#### Task to carry out:
Return all the lines below, exactly as they read.

Data section section start

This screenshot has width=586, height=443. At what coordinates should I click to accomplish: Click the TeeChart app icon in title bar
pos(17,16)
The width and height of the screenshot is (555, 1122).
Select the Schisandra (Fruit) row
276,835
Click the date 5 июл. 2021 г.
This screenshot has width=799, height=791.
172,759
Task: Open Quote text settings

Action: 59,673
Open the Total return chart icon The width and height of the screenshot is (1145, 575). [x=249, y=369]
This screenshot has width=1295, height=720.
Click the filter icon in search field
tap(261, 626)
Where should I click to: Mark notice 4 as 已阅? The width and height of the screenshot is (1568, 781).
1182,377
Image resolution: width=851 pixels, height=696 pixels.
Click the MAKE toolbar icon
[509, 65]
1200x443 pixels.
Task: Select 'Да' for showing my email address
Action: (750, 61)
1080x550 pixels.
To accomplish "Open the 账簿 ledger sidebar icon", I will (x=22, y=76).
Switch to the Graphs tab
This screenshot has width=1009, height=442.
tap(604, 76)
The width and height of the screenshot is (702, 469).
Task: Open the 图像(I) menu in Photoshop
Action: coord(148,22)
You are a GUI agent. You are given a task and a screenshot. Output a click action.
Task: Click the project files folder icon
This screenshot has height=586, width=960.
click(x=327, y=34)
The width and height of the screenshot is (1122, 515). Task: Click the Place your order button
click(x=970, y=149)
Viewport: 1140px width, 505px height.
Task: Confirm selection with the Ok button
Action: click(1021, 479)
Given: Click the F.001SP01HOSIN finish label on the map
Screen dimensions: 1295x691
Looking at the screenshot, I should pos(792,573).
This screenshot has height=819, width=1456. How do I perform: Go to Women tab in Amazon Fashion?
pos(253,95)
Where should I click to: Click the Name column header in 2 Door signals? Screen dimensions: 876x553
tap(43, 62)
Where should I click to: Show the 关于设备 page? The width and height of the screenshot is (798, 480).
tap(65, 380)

Data section section end

#### Output below:
This screenshot has width=586, height=443. At what coordinates should I click to accomplish: Click the TeeChart app icon in title bar
pos(17,16)
The width and height of the screenshot is (555, 1122).
Select the Schisandra (Fruit) row
276,835
Click the date 5 июл. 2021 г.
This screenshot has width=799, height=791.
172,759
Task: Open Quote text settings

Action: 59,673
Open the Total return chart icon The width and height of the screenshot is (1145, 575). [x=249, y=369]
This screenshot has width=1295, height=720.
Click the filter icon in search field
tap(261, 626)
Where should I click to: Mark notice 4 as 已阅? The width and height of the screenshot is (1568, 781).
1182,377
Image resolution: width=851 pixels, height=696 pixels.
Click the MAKE toolbar icon
[509, 65]
1200x443 pixels.
Task: Select 'Да' for showing my email address
Action: (750, 61)
1080x550 pixels.
To accomplish "Open the 账簿 ledger sidebar icon", I will (x=22, y=76).
Switch to the Graphs tab
This screenshot has width=1009, height=442.
tap(604, 76)
The width and height of the screenshot is (702, 469).
Task: Open the 图像(I) menu in Photoshop
Action: coord(148,22)
You are a GUI agent. You are given a task and a screenshot. Output a click action.
Task: Click the project files folder icon
This screenshot has height=586, width=960.
click(x=327, y=34)
The width and height of the screenshot is (1122, 515). Task: Click the Place your order button
click(x=970, y=149)
Viewport: 1140px width, 505px height.
Task: Confirm selection with the Ok button
Action: click(1021, 479)
Given: Click the F.001SP01HOSIN finish label on the map
Screen dimensions: 1295x691
Looking at the screenshot, I should pos(792,573).
This screenshot has height=819, width=1456. How do I perform: Go to Women tab in Amazon Fashion?
pos(253,95)
Where should I click to: Click the Name column header in 2 Door signals? Screen dimensions: 876x553
tap(43, 62)
Where should I click to: Show the 关于设备 page? The width and height of the screenshot is (798, 480).
tap(65, 380)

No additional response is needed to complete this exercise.